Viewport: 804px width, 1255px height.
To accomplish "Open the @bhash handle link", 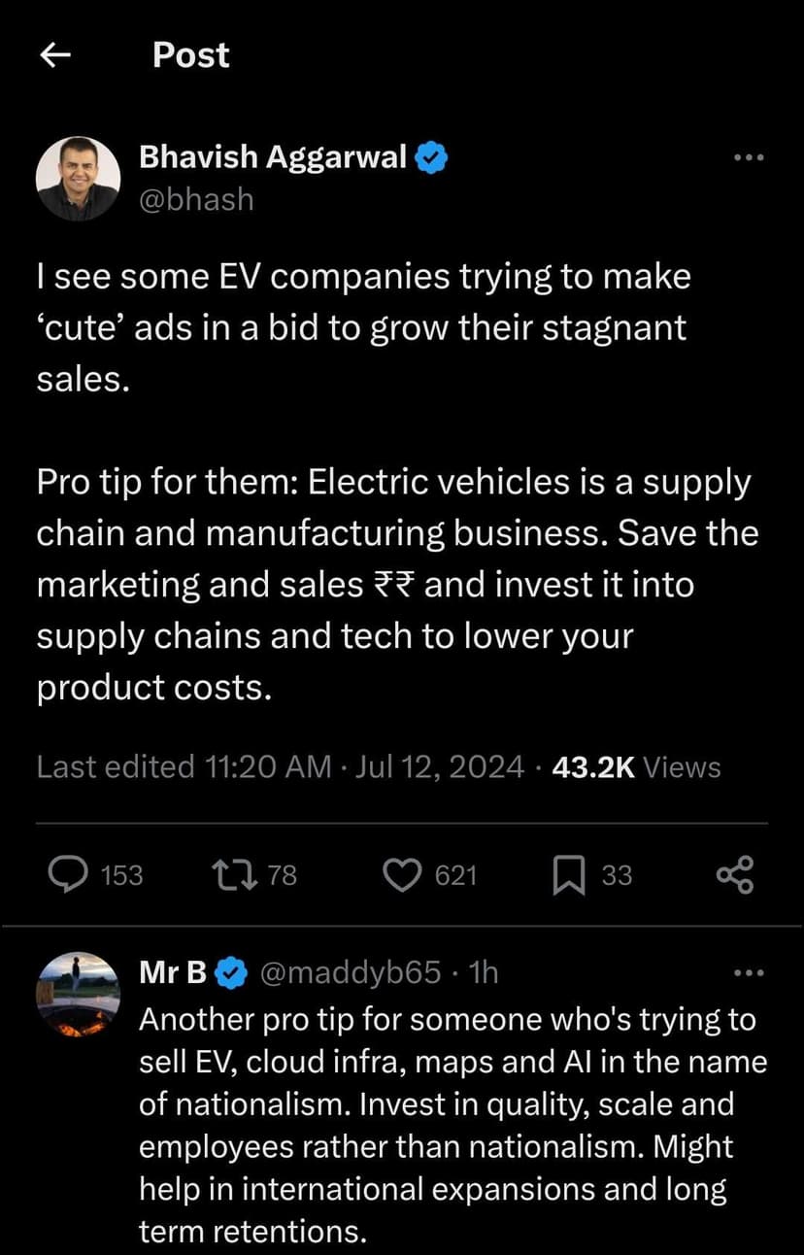I will coord(197,199).
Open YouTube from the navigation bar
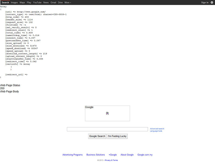Image resolution: width=215 pixels, height=163 pixels. [37, 2]
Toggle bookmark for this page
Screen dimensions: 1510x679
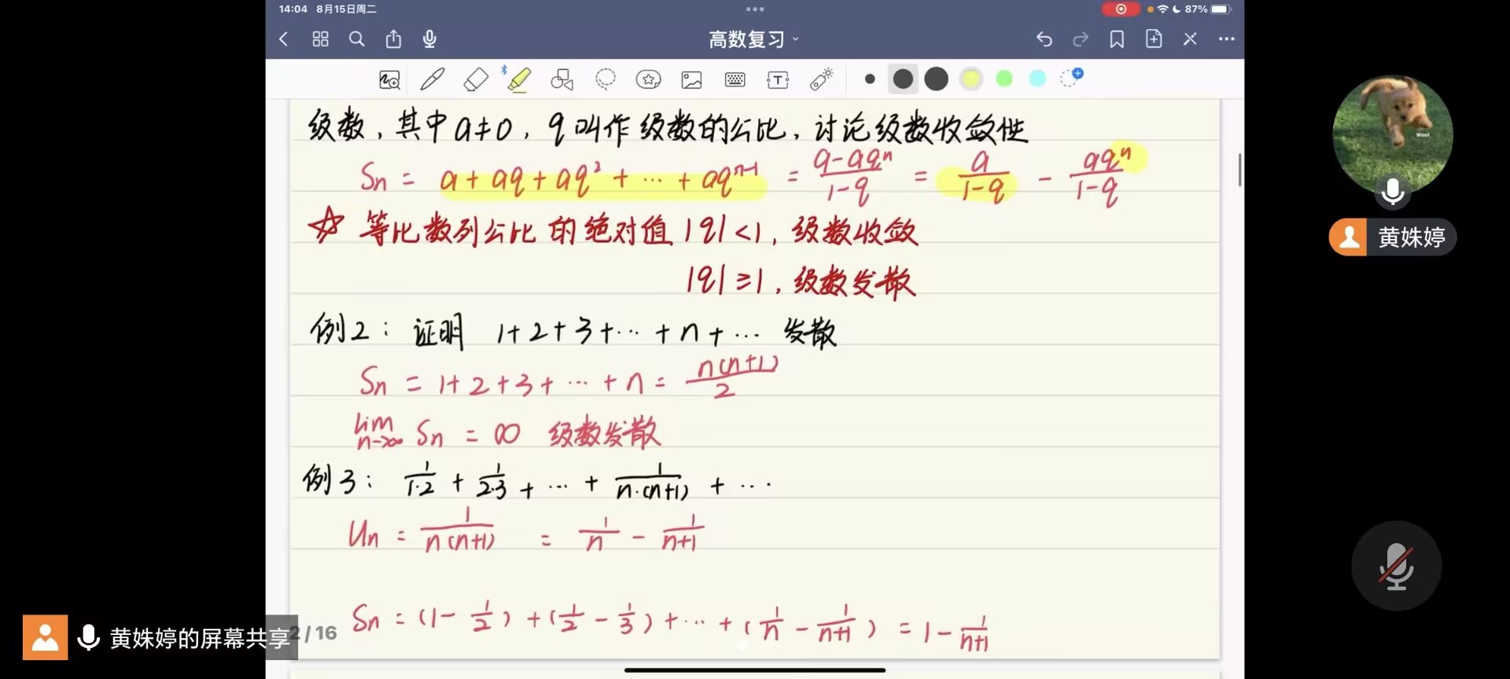click(1117, 39)
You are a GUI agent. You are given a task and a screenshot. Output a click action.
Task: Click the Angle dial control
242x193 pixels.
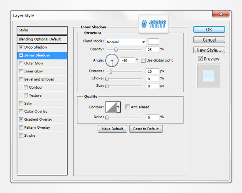point(112,60)
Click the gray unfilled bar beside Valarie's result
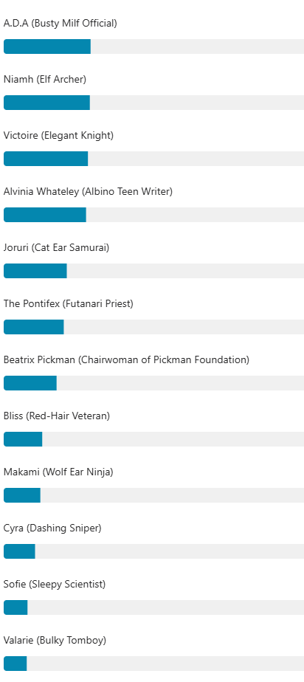The width and height of the screenshot is (304, 682). (165, 664)
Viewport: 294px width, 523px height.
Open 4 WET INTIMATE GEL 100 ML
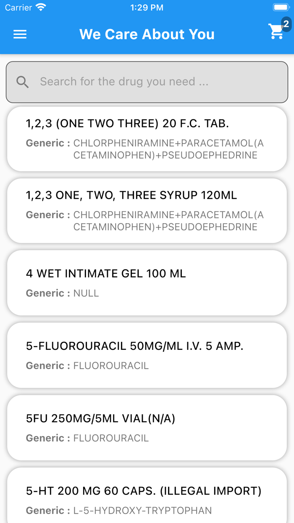[106, 274]
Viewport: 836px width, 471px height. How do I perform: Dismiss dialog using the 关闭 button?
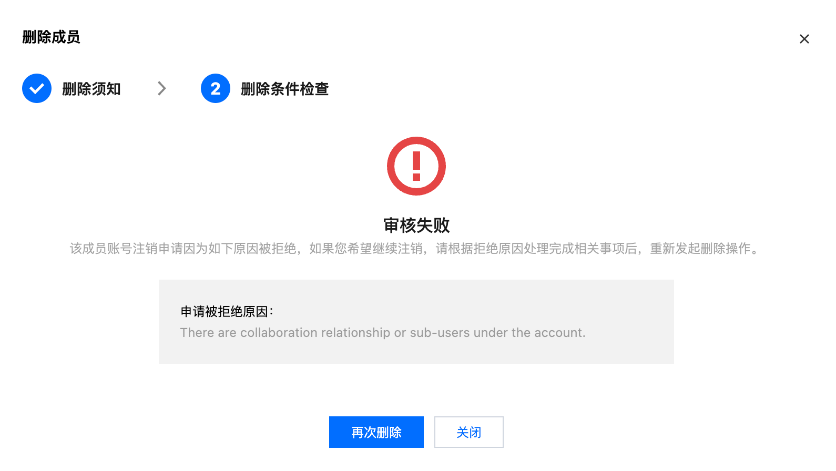tap(469, 432)
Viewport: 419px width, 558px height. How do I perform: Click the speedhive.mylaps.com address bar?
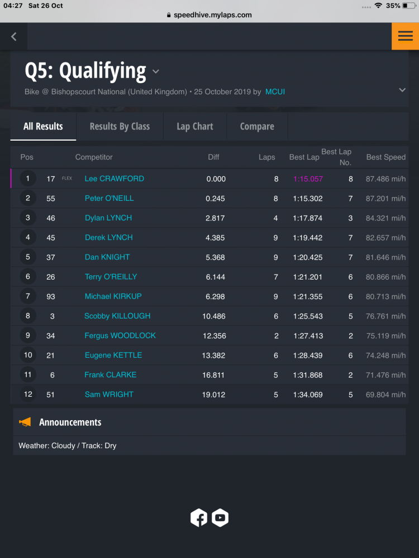(210, 15)
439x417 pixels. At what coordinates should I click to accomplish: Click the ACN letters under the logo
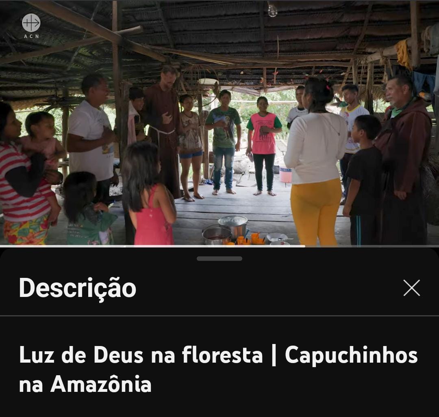coord(31,37)
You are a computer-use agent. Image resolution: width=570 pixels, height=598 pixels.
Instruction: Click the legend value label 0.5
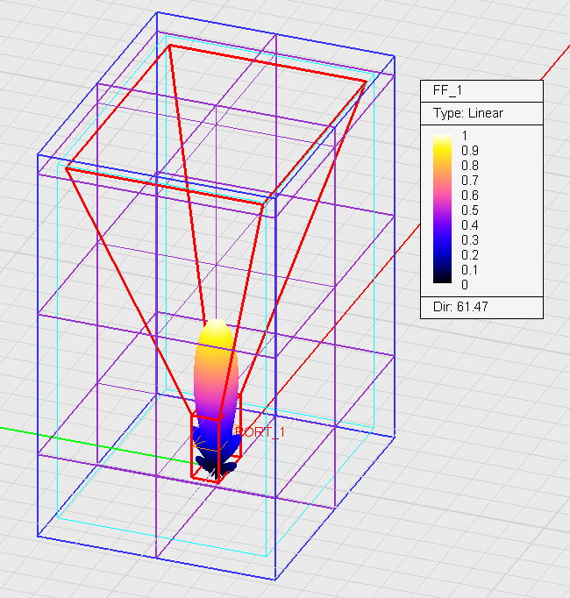click(469, 210)
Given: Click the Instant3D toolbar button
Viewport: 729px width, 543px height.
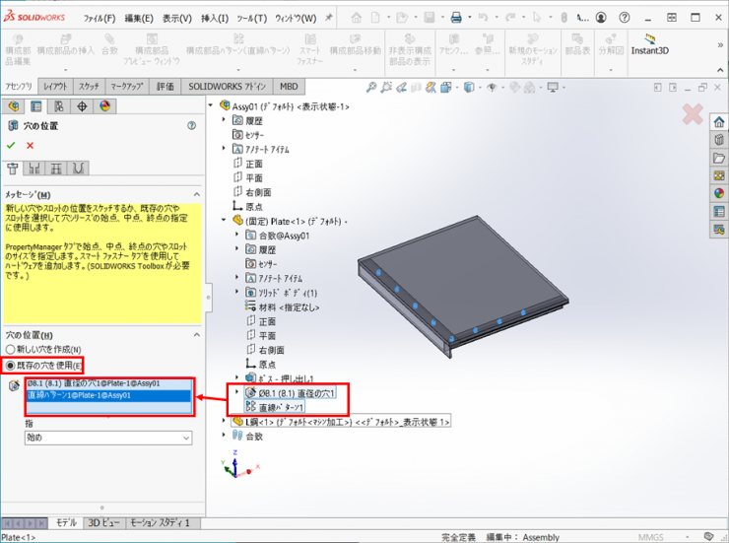Looking at the screenshot, I should tap(649, 49).
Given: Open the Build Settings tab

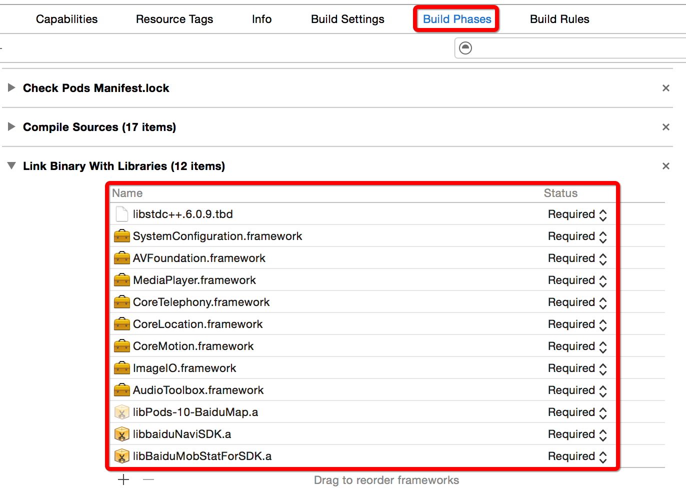Looking at the screenshot, I should point(348,19).
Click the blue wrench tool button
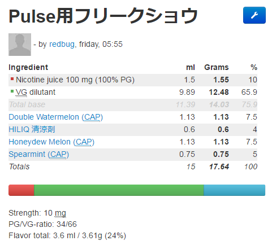 point(254,15)
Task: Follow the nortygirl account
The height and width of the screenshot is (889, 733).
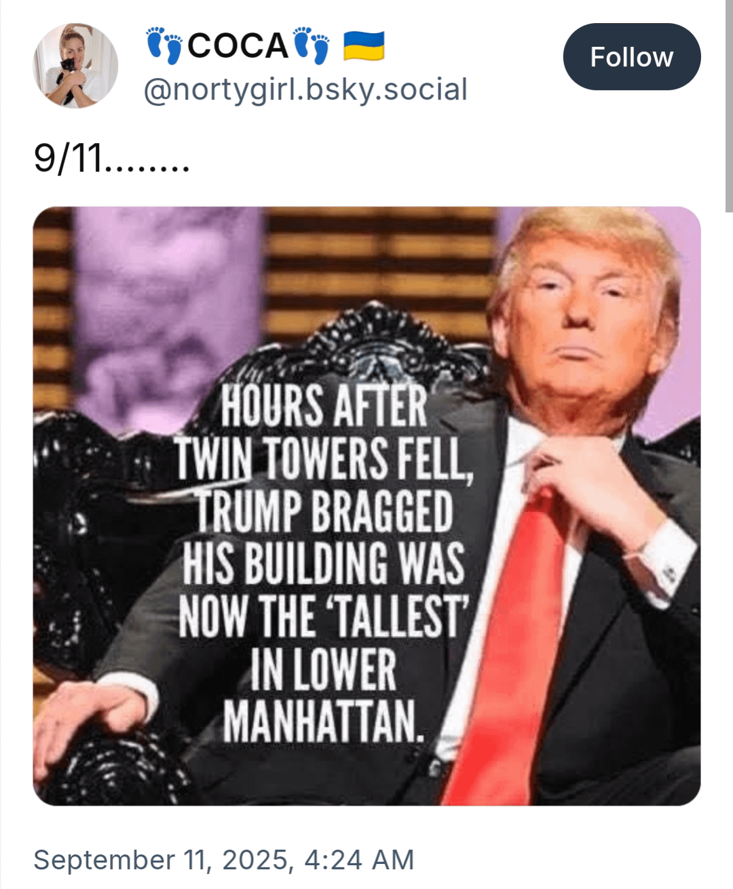Action: (x=632, y=57)
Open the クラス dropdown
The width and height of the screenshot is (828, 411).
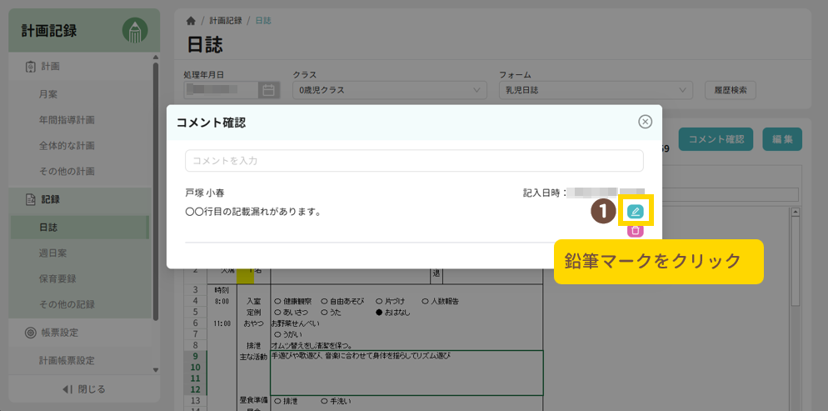[x=389, y=90]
....................
[Task brief]: Pick from the records each line that contains the word "agent" and show it.

[Solution for this problem]:
You are a GUI agent. You are given a task and a screenshot. Output a click action.
You are a computer-use agent. Image resolution: width=570 pixels, height=598 pixels.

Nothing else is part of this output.